表2-1 MS培养基及其贮备液(mg/L)2.2灭菌物品:平底试管8支,蒸馏水200ml,解剖刀一把,镊子一把,平板8个,一套枪头。
其他器材: 酒精灯,打火机,废液缸,移液枪一套,篮筐,棉塞,棉线,超净台,称量纸,锥形瓶250ml,玻璃棒,报纸,剪刀,小刀,镊子。
2.3方法: 2.3.1 MS培养基的配制:先称取琼脂1.4g,蔗糖6g于250ml 锥形瓶中,再加150ml蒸馏水,讲锥形瓶在电炉上加热溶解。
溶解后在锥形瓶中加储备液Ⅰ10ml,储备液Ⅱ1ml,储备液Ⅲ1ml,储备液Ⅳ1ml,然后加水到200ml,用HCl或NaOH,调PH至5.8。
最后趁热分装于9支平底试管,棉塞封口。
2.3.2灭菌: 用高压蒸汽灭菌锅将上述物品灭菌,在121℃灭菌15min。
2.3.3加激素和外植体的消毒:在超净工作台上,趁热在每支试管加30ul 6-BA和10ul NAA,取菊花花瓣,用自来水洗2-3次,置于小烧杯中,用体积分数为70%的乙醇浸泡15-30s。
用无菌水清洗2-3次后,用质量分数为2%的次氯乙酸钠液中浸泡6-10min,用无菌水洗3-4次。
于灭菌过的培养皿上切成0.5×0.5大小的方块。
接种到平底试管诱导培养基中。
2.3.4菊花花瓣接种:插入菊花瓣,要注意使花瓣的形态学下端接触到培养基.每瓶接种2~3瓣,接种后将锥形瓶的瓶口在酒精灯火焰处转动灼烧一遍。
重新包扎封口,贴上标签。
2.3.5培养:将接种后的8支平底试管放在30℃恒温室培养。
20天左右就可以形成愈伤组织。
2.4后续:收拾台面,处理废弃物。
3.菊花的分化培养3.1试剂: 6-BA 2.0mg/ml,NAA 0.2mg/ml,储备液ⅠⅡⅢⅣ3.2灭菌的物品:平底试管8支,蒸馏水200ml,解剖刀一把,镊子一把,平板9个,一套枪头。
其他器材:酒精灯,打火机,用镊子,废液缸,移液枪一套, 篮筐,棉塞,棉线,报纸,超净台,称量纸,锥形瓶250ml,玻璃棒。

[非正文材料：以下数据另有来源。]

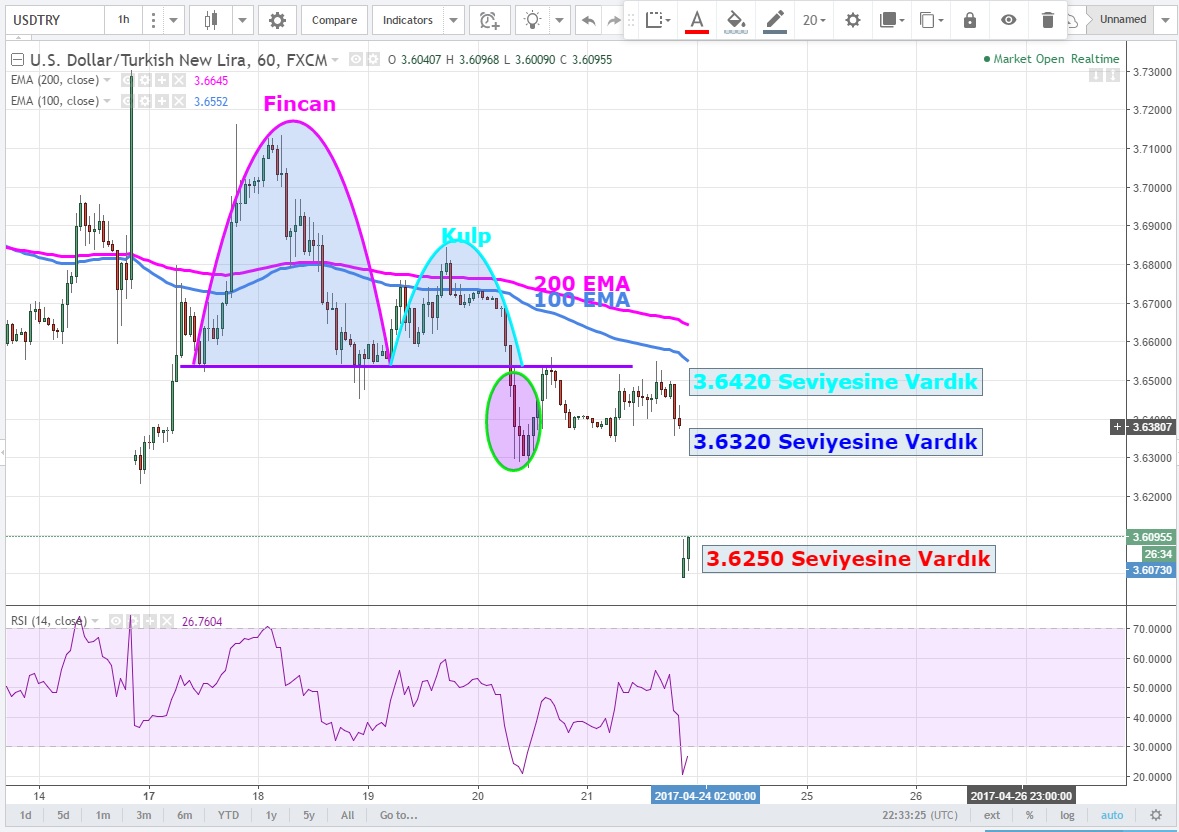Expand the Indicators dropdown arrow

tap(453, 20)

3.3方法: 3.3.1 MS培养基的配制:先称取琼脂1.4g,蔗糖6g于250ml 锥形瓶中,再加150ml蒸馏水,讲锥形瓶在电炉上加热溶解。
溶解后在锥形瓶中加储备液Ⅰ10ml,储备液Ⅱ1ml,储备液Ⅲ1ml,储备液Ⅳ1ml,然后加水到200ml,用HCl或NaOH,调PH至5.8。

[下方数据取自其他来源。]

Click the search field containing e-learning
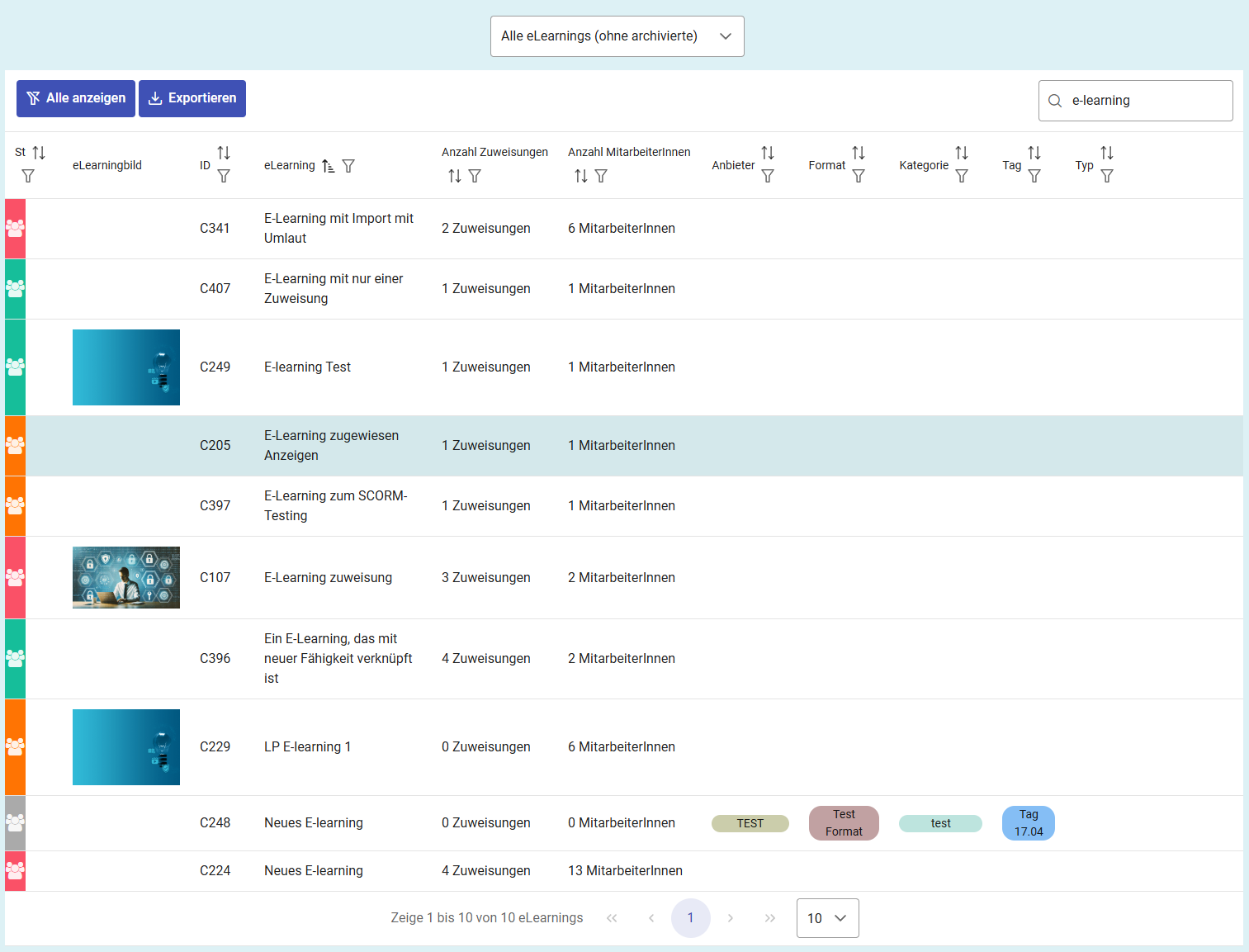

最后趁热分装于9支平底试管,棉塞封口.[5] 3.3.2加激素和分化:在无菌操作室中, 趁热在每支试管加20ul 6-BA和20ul NAA。
然后用镊子取出图4中的愈伤组织,在平板上,用灭菌的蒸馏水清洗三次。
用小刀切成5×5mm的小块,用镊子放入平底试管里。
立即在酒精灯火焰处灼烧管口后塞上棉塞,报纸包扎标记。
3.3.3培养:将8支平底试管放在20℃培养室,光照下培养,直到发芽。
3.4后续:收拾台面,处理废弃物。
4、结果与讨论4.1图片结果4.1.1 菊花的诱导培养基 2周后图1 图2 图3图4 图5 图6从上图中可以发现图6中的愈伤组织完全死亡,无明显现象。
图2、3、4、5其他的生长良好,其中夹带着少许绿色组织,生长较为缓慢。
而图4 则生长旺盛,脱分化出大量的愈伤组织,呈一团浓绿组织。
4.1.2 菊花的分化组织基 2周后图7 图8 图9可以清晰看出与7中的菊花分化组织生长良好,能够看到有少许的小叶片.图8试管中的菊花组织上有部分开始褐化,颜色较淡。
图9为我们组万同学试管,此为诱导培养基并没有经过分化与生根培养,却长成了一株完整的植株,由此可见该菊花的愈伤组织经诱导培养后有一定的几率会形成完整植株。
4.2讨论可以在实验里看到了一些组织出现了褐化现象,其中褐变是指在组织培养过程中,培养材料向培养基中释放褐色物质,致使培养基逐渐变成褐色,培养材料也慢慢变褐而死亡的现象。
考虑到实验过程,可以发现褐化现象可能是以下的几个方面造成的:(2)菊花的生理状态菊花的状态不同,接种后褐变程度不同。
一般菊花的老化程度越高,其木质素的含量也越高,也就越容易褐变,成龄材料一般均比幼龄材料褐变严重。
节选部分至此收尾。